Sometimes I get these words stuck in my head – just one at a time. I repeat them over and over and over again and again not because I want to but because my brain gets stuck like a sports car high centered in a plow bank of snow – a constant loop of letters spinning without gain or change, the same song stuck on repeat.
Calculated. I am calculated. I calculate moves carefully, chess board strategy – sequencing a chain of reactions. Calculated gets stuck up there, I can touch the letters – round and soft, interjected with sharp swords – swift and strategic in their placement. The word talks in my mind, tries on different voices, speaks different languages: prémédité; kalkuliert; calculado; gerekende. The voices, they’re hurried sometimes – in a rush to spit out letters too bitter to keep in. But sometimes, sometimes the voices are slow, carefully forming each letter, slurring them into one another. Caall-kul-ltd.
The squirrel gets on board on Jasper and 116, its cheeks full of saved food, its coat shivering with the chill of winter wind, eyes glassy, nervous, darting back and forth from door to window to the bear’s face, who’s drowsy with hunger.
Loss. This word is hissed sometimes up there – serpent and slithering, a flicking tongue, four letters, a gentle start to a slick, slow end. Loss – a forgiveness of something once held dear, letting go, a loose kite string floating higher and higher, or a treasure sunk deep in high water, filtering below the surface lower and lower until nothingness – black, murky, the treasure of memory. Perte; verlust; perda; het verlies: lllossss…

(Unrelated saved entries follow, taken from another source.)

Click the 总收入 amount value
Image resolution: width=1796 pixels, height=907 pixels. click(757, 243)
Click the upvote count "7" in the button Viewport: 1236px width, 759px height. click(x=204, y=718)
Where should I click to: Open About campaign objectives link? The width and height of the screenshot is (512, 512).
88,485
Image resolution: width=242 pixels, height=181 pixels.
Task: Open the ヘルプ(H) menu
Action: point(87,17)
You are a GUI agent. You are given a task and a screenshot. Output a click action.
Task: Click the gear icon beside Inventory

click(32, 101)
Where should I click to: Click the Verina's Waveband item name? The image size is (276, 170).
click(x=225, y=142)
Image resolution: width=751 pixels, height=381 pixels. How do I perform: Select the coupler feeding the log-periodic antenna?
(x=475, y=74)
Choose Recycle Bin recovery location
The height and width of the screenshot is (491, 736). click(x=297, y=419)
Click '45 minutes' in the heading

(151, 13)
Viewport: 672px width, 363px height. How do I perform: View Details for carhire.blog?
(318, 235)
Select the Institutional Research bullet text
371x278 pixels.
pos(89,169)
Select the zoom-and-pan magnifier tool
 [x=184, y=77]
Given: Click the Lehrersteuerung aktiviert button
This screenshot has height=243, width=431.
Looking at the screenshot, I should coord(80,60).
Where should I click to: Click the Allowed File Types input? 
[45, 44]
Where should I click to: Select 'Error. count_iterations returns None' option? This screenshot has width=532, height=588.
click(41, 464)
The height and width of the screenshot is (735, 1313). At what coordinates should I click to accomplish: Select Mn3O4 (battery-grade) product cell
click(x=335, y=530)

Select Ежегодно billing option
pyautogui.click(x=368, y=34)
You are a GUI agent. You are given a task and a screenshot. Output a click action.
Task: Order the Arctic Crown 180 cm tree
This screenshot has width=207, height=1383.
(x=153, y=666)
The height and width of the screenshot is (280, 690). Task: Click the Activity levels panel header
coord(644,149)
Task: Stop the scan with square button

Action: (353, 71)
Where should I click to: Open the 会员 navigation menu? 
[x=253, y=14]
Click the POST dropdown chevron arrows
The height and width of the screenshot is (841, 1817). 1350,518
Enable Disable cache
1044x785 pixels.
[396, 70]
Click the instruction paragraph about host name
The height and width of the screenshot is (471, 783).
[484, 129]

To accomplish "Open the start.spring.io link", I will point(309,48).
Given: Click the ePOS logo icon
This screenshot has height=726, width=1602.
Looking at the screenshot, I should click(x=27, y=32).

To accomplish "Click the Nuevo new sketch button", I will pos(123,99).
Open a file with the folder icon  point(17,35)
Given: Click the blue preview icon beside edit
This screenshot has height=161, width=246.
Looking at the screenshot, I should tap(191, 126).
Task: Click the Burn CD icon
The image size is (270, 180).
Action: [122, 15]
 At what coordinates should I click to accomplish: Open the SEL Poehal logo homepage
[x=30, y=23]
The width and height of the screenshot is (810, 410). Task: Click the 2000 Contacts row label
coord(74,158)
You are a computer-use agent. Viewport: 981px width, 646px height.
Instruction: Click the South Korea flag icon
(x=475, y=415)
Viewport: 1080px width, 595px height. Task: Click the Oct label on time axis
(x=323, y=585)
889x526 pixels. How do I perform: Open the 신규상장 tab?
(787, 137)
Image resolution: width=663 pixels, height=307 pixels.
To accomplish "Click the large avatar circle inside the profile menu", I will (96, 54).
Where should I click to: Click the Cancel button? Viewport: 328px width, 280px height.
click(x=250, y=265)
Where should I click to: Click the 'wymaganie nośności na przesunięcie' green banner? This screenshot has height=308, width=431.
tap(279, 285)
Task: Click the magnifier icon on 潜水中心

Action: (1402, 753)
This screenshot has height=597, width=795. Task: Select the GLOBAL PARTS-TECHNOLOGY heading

This word, it sleeps in the corner of my mind, wound tight around other thoughts, slipping between full sentences, interrupting logic, a low, slinking ssss, a muted soundtrack of letters in my mind.
The chatter on the bus competes with the chatter in my mind, each loud, persistent, vying for attention via auditory hallucination. The bird, chirping: calculated dress is a consequence of the interactive genetic algorithm; design is of the origination of the Latin ‘designare,’ you know? It means to symbolize some plan, a calculated placement of feathers, the bird coos, puffing feathers, ruffling wings.
The bear wipes his mouth with a dark paw, growling under his breath: failure, destruction, privation, defect, misfortune, risk, not gaining, not winning. Bearing a loss.
The chatter is loud today.
Jasper and 124. End of the line: tightened scarf, zippered jacket, mittens pulled on.
Soft steps off the bus, plowing through quieted streets, the chatter – it stops.
xoxo
M.L. H’art

I hope the bear finds what he has lost. I figure if he is willing to brave the cold instead of hybernating, then what he is looking for is important indeed.
Megan, I thought I would check out your website/blog, nice piece, you might be down but there is always light at the end of the tunnel. But yeah, an enjoyable read at work, great moods.